EXERCISE DIRECTIONS: Update the records below by replacing "pixel" with "point" wherever it occurs, leaving everything else unchanged.

INFORMATION PROVIDED:

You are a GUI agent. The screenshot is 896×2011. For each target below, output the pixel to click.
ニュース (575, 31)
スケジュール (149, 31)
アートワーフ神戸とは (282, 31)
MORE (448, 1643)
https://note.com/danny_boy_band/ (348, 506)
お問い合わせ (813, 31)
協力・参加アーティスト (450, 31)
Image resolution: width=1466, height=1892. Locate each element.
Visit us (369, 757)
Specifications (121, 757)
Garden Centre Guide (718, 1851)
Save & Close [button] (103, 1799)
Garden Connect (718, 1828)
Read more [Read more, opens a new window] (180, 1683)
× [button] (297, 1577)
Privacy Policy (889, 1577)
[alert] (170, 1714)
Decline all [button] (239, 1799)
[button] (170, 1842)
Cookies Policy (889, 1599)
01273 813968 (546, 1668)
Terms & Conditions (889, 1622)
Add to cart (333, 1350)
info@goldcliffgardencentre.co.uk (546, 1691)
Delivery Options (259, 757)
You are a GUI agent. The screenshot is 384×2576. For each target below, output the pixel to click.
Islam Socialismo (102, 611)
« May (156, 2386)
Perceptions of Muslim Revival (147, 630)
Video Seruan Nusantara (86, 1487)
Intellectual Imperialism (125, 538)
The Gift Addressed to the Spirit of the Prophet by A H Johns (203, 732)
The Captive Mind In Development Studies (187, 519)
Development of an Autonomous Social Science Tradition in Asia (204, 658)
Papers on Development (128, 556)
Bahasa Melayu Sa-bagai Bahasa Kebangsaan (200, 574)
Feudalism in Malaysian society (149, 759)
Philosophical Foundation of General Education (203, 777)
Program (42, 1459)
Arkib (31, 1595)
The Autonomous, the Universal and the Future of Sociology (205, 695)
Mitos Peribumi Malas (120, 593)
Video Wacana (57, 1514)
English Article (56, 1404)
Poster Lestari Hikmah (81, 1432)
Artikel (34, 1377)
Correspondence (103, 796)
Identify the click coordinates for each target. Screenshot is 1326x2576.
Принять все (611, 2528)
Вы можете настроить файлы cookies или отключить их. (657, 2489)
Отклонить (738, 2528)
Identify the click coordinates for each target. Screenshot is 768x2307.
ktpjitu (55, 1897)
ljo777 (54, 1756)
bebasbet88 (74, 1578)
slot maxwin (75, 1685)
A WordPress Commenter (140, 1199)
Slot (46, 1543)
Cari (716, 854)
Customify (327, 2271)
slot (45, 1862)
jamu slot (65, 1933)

EXERCISE OUTPUT:
You are a GUI agent. The screenshot is 896×2011. For each target below, output the point to click.
ニュース (575, 31)
スケジュール (149, 31)
アートワーフ神戸とは (282, 31)
MORE (448, 1643)
https://note.com/danny_boy_band/ (348, 506)
お問い合わせ (813, 31)
協力・参加アーティスト (450, 31)
Image resolution: width=1466, height=1892. Locate each element.
Visit us (369, 757)
Specifications (121, 757)
Garden Centre Guide (718, 1851)
Save & Close [button] (103, 1799)
Garden Connect (718, 1828)
Read more [Read more, opens a new window] (180, 1683)
× [button] (297, 1577)
Privacy Policy (889, 1577)
[alert] (170, 1714)
Decline all [button] (239, 1799)
[button] (170, 1842)
Cookies Policy (889, 1599)
01273 813968 (546, 1668)
Terms & Conditions (889, 1622)
Add to cart (333, 1350)
info@goldcliffgardencentre.co.uk (546, 1691)
Delivery Options (259, 757)
You are a GUI agent. The screenshot is 384×2576. For each target below, output the point to click.
Islam Socialismo (102, 611)
« May (156, 2386)
Perceptions of Muslim Revival (147, 630)
Video Seruan Nusantara (86, 1487)
Intellectual Imperialism (125, 538)
The Gift Addressed to the Spirit of the Prophet by A H Johns (203, 732)
The Captive Mind In Development Studies (187, 519)
Development of an Autonomous Social Science Tradition in Asia (204, 658)
Papers on Development (128, 556)
Bahasa Melayu Sa-bagai Bahasa Kebangsaan (200, 574)
Feudalism in Malaysian society (149, 759)
Philosophical Foundation of General Education (203, 777)
Program (42, 1459)
Arkib (31, 1595)
The Autonomous, the Universal and the Future of Sociology (205, 695)
Mitos Peribumi Malas (120, 593)
Video Wacana (57, 1514)
English Article (56, 1404)
Poster Lestari Hikmah (81, 1432)
Artikel (34, 1377)
Correspondence (103, 796)
Identify the click coordinates for each target. Screenshot is 1326x2576.
Принять все (611, 2528)
Вы можете настроить файлы cookies или отключить их. (657, 2489)
Отклонить (738, 2528)
Identify the click coordinates for each target. Screenshot is 768x2307.
ktpjitu (55, 1897)
ljo777 (54, 1756)
bebasbet88 (74, 1578)
slot maxwin (75, 1685)
A WordPress Commenter (140, 1199)
Slot (46, 1543)
Cari (716, 854)
Customify (327, 2271)
slot (45, 1862)
jamu slot (65, 1933)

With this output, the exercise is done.